The rest of the article is incredible, by the way, a real dive into the science and psychology of what’s going on. Read the whole thing.


RELATED:

Why You Should Care About Cricket (2011) by Wright Thompson.

ESPN sent their baseball correspondent to India to cover the cricket World Cup in 2011, without him knowing anything about it.

Back home, an Alabama fan had killed the trees at Toomer’s Corner, and I was trying to explain the significance to him. This was big news to me. I’m a Southern boy, and I tend to believe that SEC football is the most important thing in the world. Only, Sambit has never heard of Auburn, or Alabama, doesn’t know that they play college football, or that they are rivals. I fumble around. This is perhaps America’s most intense rivalry. A fan just poisoned two 130-year-old oak trees. It’s serious. I need an analogy.

My first thought: It’s like India-Pakistan in cricket.

Except, you know, for the four wars since 1947 and the constant threat of nuclear holocaust. Other than that, Auburn-Alabama is just like India-Pakistan.

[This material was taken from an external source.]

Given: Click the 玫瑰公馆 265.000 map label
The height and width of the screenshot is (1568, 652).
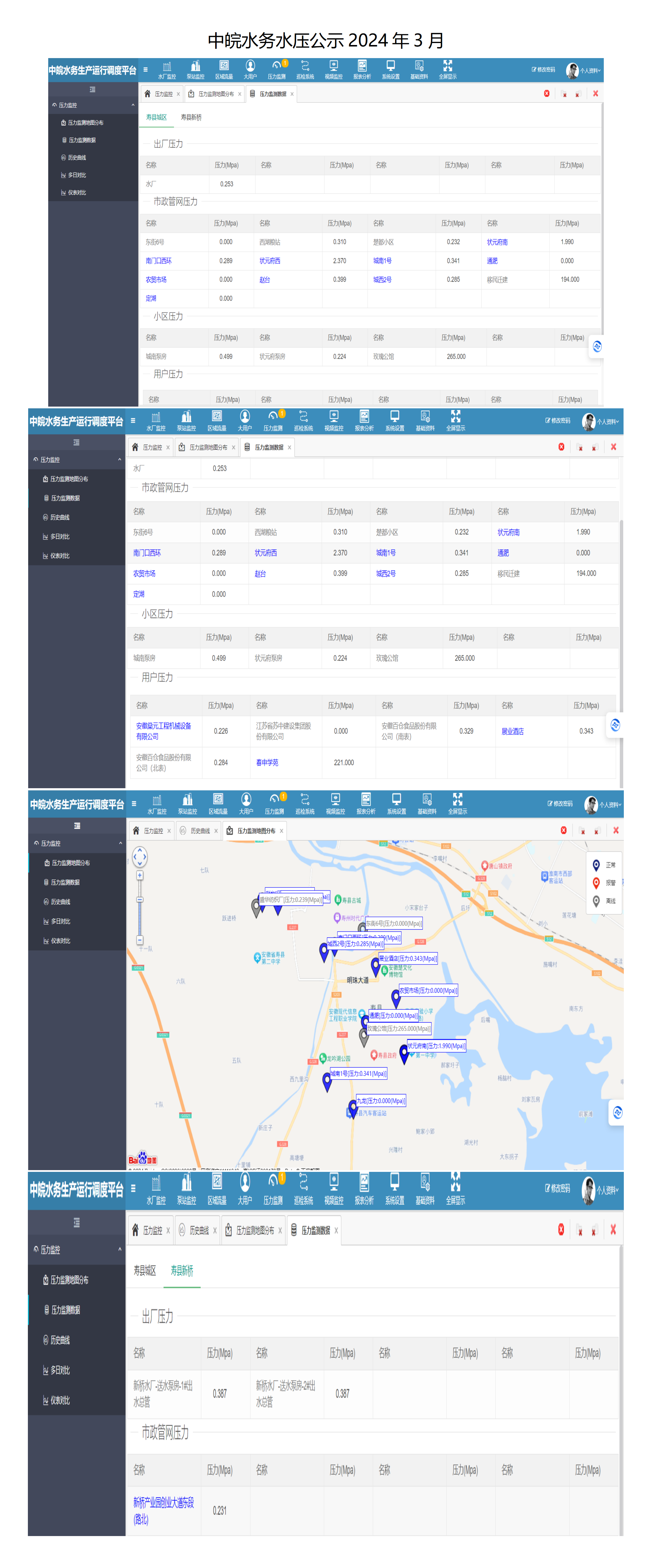Looking at the screenshot, I should click(398, 1029).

hashtag brilliant cricket long-reads for people who aren’t necessary into cricket


Don’t watch the ball!

The regular advice in sport is to watch the ball. Greg Chappell says: watch the ball as little as possible. Glance at the ball. Take it in, all at once, only at the microsecond you need to.

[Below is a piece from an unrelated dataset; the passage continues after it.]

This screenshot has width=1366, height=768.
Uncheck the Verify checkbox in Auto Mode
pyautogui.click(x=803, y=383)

I GET THE IMPRESSION, reading about his method, that what he’s doing with all the “awareness” and “fine focus” activities is pre-loading information into his unconscious mind so that, at the critical moment, he can respond automatically.

It is not possible to “decide” what to do about a ball coming at you at 90mph. What you can do is make sure your mind is pump-primed with all the available context cues, with the highest signal to noise possible, and then act.


This gives me clues about how to organise my own work?

(Not thinking about cricket now.)

I’m building software rn, so I spend most of my time working on product. There’s a lot of sketching, designing, roll-my-sleeves-up building work, and planning.

One way of describing this work is: design and build. But that doesn’t sit right with me. These two activities aren’t sequenced like that.

Now I can think of my sketching and designs in a different way: I am training my intuition. I am not deciding what to do. I am priming myself such that, when a decision needs to be made (when I’m building or somebody asks me for feedback or when I’m putting together the plan for what to build next), I automatically respond the right way in the instant.

This seems like a small twist in framing but actually I find the difference quite freeing: I can see now that I’m no longer meant to be right with my sketches. I’m not supposed to be straight to the point. What I’m doing is scouting the field; I’m loading up my unconscious with everything it needs to make the right choice later, intuitively.

It’s not about being logical. It’s not about making a rational decision.

The remaining question is: how to take lessons from Greg Chappell’s central concept of fierce focus. How can I build my working day around a number of critical decision points, exerting my intuition and reflexes intensely and totally for the absolute minimum amount of time, and otherwise not keeping my eye on the ball at all.